GIVEN DATA Start Marker
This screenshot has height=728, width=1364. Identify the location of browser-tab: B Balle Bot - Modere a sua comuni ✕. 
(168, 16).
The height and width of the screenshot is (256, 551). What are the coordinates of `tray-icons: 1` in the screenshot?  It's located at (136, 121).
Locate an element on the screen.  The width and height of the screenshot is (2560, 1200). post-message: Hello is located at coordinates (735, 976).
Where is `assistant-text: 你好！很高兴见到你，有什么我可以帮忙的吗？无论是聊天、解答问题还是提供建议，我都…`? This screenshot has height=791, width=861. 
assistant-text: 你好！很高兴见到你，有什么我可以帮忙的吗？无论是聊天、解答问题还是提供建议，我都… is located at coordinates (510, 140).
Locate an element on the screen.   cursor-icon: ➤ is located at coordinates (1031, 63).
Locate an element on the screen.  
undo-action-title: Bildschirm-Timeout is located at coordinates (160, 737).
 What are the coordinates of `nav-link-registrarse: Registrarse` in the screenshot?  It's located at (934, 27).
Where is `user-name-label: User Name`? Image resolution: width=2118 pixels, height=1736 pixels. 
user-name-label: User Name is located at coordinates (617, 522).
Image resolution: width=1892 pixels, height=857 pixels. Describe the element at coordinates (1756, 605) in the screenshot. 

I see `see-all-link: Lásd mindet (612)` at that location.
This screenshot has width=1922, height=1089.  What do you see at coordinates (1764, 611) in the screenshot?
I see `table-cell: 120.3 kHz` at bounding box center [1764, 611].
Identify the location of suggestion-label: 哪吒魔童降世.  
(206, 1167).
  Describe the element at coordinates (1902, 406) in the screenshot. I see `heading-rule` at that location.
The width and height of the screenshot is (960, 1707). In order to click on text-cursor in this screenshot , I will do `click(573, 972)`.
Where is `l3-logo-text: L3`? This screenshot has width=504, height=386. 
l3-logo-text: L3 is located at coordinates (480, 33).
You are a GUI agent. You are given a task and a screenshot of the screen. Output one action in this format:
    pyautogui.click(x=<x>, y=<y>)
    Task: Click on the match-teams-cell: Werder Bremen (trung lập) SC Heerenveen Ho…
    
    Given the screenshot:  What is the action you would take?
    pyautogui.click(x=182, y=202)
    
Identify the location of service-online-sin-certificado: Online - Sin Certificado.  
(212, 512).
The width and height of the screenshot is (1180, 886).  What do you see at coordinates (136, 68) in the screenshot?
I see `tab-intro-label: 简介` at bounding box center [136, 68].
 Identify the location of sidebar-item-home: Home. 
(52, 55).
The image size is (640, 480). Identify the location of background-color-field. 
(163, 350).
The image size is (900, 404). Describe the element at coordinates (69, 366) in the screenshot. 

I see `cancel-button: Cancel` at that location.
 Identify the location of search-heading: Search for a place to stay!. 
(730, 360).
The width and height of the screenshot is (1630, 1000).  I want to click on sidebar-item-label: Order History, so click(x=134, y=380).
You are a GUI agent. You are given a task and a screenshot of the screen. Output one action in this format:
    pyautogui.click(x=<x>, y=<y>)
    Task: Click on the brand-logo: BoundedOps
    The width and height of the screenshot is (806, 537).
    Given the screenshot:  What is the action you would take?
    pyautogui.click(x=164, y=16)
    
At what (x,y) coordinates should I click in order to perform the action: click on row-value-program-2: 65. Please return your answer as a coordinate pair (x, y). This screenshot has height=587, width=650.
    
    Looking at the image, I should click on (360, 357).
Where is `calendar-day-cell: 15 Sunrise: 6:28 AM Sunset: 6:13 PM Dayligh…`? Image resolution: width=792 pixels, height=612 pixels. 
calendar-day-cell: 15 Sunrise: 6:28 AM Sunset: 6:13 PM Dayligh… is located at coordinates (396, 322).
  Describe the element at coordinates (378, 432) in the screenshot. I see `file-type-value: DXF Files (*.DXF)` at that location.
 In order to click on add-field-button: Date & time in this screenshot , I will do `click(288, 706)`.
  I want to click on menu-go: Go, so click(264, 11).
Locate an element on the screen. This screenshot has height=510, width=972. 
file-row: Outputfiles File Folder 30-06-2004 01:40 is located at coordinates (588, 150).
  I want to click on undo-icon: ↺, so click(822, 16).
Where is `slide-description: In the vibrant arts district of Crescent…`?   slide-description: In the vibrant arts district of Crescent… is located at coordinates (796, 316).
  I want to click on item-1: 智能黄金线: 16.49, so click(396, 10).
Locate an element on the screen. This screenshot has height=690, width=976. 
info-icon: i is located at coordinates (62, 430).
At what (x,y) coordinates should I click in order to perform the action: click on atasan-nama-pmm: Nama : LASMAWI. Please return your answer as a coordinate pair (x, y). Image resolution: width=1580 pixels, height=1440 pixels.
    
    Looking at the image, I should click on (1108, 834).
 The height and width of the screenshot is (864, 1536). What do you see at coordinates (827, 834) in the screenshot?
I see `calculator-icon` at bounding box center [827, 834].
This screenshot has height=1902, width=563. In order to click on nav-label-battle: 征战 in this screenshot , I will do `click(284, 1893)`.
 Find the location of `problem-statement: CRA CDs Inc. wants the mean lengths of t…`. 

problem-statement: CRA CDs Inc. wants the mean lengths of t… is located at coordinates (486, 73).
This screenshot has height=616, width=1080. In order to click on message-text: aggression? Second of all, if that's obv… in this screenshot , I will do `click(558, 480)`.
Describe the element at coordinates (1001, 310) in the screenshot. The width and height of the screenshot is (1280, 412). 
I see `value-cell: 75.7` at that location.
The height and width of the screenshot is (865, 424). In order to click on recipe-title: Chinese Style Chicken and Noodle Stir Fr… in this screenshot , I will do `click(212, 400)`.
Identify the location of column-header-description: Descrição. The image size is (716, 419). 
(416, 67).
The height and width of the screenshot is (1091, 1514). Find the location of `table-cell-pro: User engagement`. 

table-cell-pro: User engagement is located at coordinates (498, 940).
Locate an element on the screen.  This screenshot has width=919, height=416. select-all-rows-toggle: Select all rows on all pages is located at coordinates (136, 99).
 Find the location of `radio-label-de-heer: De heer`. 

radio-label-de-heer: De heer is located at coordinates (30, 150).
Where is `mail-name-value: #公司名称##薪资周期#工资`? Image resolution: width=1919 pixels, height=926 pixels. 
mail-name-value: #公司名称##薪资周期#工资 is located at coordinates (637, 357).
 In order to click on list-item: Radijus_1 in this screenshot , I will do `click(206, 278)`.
GIVEN DATA End Marker
BRIEF >>
Report, in full, each line of the items above that contains the string "message". Treat uppercase and lowercase as distinct.

RESULT FOR THIS EXERCISE >>
Locate an element on the screen.  The width and height of the screenshot is (2560, 1200). post-message: Hello is located at coordinates (735, 976).
This screenshot has height=616, width=1080. In order to click on message-text: aggression? Second of all, if that's obv… in this screenshot , I will do `click(558, 480)`.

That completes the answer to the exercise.